For double bass and guitar
Program notes
PACSOG III is the third of three pieces loosely modeled after the Baroque dance suite, particularly the layout used by J. S. Bach in his six suites for unaccompanied cello. The word is a mnemonic made up of the first letters of the movement types in order. Prelude, Allemande, etc. Generations of music majors have used this to remember the disposition of these movements.
A Prelude is optional, but when included took many forms. It is often not dance-like. Mine is a free fantasia.
The Allemande is a dance in moderate tempo, in duple or quadruple meter. The opening almost always features a single pickup note, or a group of three pick up notes, before the first downbeat. Interior phrases often begin with pickup notes as well. I have followed these conventions.
The Courante is a lively dance in triple meter. Like the allemande, it frequently begins with a pickup note or notes.
The Sarabande is a slow, stately dance in triple meter, often very expressive. It frequently features a long note on the second beat of the measure, a feature I have adopted. It is the only genuinely serious movement of the set.
The “Other” movement (sometimes called “Optional”) was freely chosen from many possibilities extant during the Baroque. I have used the very unBach-ish jota, a Spanish dance in a sprightly tempo, which displays typically Spanish rhythmic devices.
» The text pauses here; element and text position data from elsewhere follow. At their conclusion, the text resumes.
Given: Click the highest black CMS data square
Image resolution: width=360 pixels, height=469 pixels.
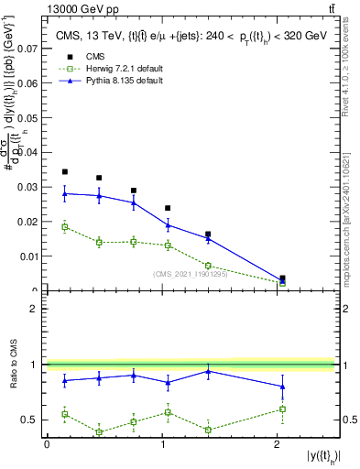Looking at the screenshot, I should [65, 171].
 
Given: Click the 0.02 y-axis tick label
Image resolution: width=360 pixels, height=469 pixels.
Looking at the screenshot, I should [28, 222].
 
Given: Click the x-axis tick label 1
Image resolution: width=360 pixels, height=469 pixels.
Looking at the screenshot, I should [163, 444].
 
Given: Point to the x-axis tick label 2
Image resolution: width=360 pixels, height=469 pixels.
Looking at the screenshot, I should [278, 444].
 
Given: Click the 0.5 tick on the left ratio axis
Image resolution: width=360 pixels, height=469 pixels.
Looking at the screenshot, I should [35, 420].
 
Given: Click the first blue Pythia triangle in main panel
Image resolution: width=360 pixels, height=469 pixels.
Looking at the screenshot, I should [65, 193].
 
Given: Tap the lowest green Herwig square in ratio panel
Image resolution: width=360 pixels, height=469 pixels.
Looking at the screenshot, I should [98, 432].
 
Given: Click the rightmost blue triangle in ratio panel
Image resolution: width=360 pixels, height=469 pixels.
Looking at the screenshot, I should [282, 387].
More typical choices would be a minuet and trio, a bourée, or a gavotte, although there are many possibilities.
The Gigue (the word relates to the English “jig”) is a lively dance in compound meter, in which the beats are divided into three equally spaced notes rather than the two found in simple meter.
PACSOG III was written in 2022 for my long-standing friends and colleagues, Stephen Mattingly and Sidney King, both of whom have long championed my music.